### [ABOUT THIS EXERCISE]
Print the data that follows again, keeping every line exact.

### [INFORMATION]
====

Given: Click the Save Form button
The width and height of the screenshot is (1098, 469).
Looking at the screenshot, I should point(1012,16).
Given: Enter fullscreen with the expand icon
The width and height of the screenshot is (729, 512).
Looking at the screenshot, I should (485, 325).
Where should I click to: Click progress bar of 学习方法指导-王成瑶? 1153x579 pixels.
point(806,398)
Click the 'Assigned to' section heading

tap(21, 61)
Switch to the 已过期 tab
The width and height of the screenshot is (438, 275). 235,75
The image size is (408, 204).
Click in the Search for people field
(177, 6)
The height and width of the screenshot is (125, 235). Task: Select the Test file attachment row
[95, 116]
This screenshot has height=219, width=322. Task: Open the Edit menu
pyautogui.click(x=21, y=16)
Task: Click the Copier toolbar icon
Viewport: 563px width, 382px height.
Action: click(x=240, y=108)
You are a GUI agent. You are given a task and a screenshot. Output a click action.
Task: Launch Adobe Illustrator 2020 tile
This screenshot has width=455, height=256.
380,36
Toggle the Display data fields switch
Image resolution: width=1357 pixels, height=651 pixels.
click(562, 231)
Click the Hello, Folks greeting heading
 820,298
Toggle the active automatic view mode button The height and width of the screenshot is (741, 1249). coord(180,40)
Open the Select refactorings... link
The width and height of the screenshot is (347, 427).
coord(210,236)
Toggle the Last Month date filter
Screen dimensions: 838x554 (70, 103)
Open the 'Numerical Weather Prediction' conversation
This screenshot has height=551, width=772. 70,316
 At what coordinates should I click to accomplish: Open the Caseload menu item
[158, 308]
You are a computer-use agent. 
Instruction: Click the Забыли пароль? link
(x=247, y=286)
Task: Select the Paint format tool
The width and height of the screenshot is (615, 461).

====

### [OUTPUT FOR THIS TASK]
Given: Click the Save Form button
The width and height of the screenshot is (1098, 469).
Looking at the screenshot, I should point(1012,16).
Given: Enter fullscreen with the expand icon
The width and height of the screenshot is (729, 512).
Looking at the screenshot, I should (485, 325).
Where should I click to: Click progress bar of 学习方法指导-王成瑶? 1153x579 pixels.
point(806,398)
Click the 'Assigned to' section heading

tap(21, 61)
Switch to the 已过期 tab
The width and height of the screenshot is (438, 275). 235,75
The image size is (408, 204).
Click in the Search for people field
(177, 6)
The height and width of the screenshot is (125, 235). Task: Select the Test file attachment row
[95, 116]
This screenshot has height=219, width=322. Task: Open the Edit menu
pyautogui.click(x=21, y=16)
Task: Click the Copier toolbar icon
Viewport: 563px width, 382px height.
Action: click(x=240, y=108)
You are a GUI agent. You are given a task and a screenshot. Output a click action.
Task: Launch Adobe Illustrator 2020 tile
This screenshot has width=455, height=256.
380,36
Toggle the Display data fields switch
Image resolution: width=1357 pixels, height=651 pixels.
click(562, 231)
Click the Hello, Folks greeting heading
 820,298
Toggle the active automatic view mode button The height and width of the screenshot is (741, 1249). coord(180,40)
Open the Select refactorings... link
The width and height of the screenshot is (347, 427).
coord(210,236)
Toggle the Last Month date filter
Screen dimensions: 838x554 (70, 103)
Open the 'Numerical Weather Prediction' conversation
This screenshot has height=551, width=772. 70,316
 At what coordinates should I click to accomplish: Open the Caseload menu item
[158, 308]
You are a computer-use agent. 
Instruction: Click the Забыли пароль? link
(x=247, y=286)
Task: Select the Paint format tool
The width and height of the screenshot is (615, 461).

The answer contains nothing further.